Weedon Weekly: 27th August 2017

John Cage


Concert promoters generally, and organ concert promoters especially, are looking for ways to boost audience numbers. One such boost has come from an unlikely source - the world's slowest organ piece, which plays to healthy audiences, in particular when a note changes every few years!

Composed by the famously avant-grade composer John Cage in 1985, "As SLow aS Possible" (affectionately known also as ASLSP) was intended for v-e-r-y   s-l-o-w performance by a pianist.  But the notes die away on a piano, so when you're holding each key down for several minutes at a time the continuity is rather lost. Accordingly, John Cage rewrote it for organ, where the notes go on sounding just as long as you care to press them. Most organists steam through the work in about 20 minutes, as you'll see here. But not all....

ASLSP was quite a departure from John Cage's most famous work, 4'33", which is the length of time that the performer does, well, nothing at all. The audience sit and listen just to the sounds going on in the world around them. In a city, this would probably be quite a noisy rendering, but in a country church after dark the silence is probably pretty intense. 

Anyway, back to ASLSP. To honour what would have been JC's 89th birthday, a church in Halberstadt, Germany, installed a specially built organ and arranged for it to play ASLSP very 'largo ' indeed! The piece kicked off at midnight on the 4th/5th Sepember 2001. As it starts with a rest, the first thing to happen was one and a half year's silence. Since then, the notes have been changing on average every 7 years. A healthy crowd gathered for one such milestone in 2013 (as you'll see here). A conductor indicated the exact moment for the transformation with a baton and a score, and a lady carefully removed one organ pipe to stop it sounding. Other pipes carried on playing by having a bag of weights hung on their keys. This painstaking operation was greeted by hearty applause. 

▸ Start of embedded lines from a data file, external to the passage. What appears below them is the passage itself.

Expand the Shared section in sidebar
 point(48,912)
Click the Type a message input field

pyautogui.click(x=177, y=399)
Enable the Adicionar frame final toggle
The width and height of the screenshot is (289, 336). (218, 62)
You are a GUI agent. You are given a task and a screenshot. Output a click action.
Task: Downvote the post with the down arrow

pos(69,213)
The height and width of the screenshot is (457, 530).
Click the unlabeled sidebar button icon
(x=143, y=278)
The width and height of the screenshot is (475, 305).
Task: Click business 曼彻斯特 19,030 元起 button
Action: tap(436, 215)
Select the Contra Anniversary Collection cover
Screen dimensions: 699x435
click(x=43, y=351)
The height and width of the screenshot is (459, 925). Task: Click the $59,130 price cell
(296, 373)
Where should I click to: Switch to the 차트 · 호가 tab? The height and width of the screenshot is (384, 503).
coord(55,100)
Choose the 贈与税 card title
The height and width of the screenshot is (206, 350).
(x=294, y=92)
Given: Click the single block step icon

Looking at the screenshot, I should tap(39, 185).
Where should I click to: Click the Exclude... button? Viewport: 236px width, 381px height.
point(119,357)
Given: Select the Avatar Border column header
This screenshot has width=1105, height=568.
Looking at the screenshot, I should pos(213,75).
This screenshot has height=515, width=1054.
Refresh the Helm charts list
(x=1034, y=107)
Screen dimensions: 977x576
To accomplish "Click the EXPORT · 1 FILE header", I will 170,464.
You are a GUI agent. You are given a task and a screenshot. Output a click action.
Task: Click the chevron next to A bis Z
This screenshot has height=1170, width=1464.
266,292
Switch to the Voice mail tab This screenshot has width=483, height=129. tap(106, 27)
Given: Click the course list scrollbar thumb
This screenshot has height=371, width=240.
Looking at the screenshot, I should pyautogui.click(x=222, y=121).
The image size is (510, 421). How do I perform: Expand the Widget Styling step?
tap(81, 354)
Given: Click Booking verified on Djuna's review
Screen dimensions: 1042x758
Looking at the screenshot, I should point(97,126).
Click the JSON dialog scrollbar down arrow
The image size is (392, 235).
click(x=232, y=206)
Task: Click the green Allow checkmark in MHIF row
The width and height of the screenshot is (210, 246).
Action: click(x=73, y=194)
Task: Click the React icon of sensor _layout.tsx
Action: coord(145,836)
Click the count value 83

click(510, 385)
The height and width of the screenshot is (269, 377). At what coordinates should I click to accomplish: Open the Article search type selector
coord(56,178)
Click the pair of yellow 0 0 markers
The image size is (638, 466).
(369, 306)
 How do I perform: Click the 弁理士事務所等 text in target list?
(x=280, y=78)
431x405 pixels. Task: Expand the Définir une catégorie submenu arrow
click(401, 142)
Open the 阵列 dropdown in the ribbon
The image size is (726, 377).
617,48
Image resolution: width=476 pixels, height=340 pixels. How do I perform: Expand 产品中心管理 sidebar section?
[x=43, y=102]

Now the organ is set to hum like a Hoover until 2020, when the next note is altered, so you have plenty of time to organise your ticket and hotel. The piece will play for 639 years, finishing in 2640.

Most organ clubs would be pleased to pull in the crowds that visit Halberstadt for the note changes. But I suspect it won't be the key to invigorating audience numbers any time soon. Would you agree?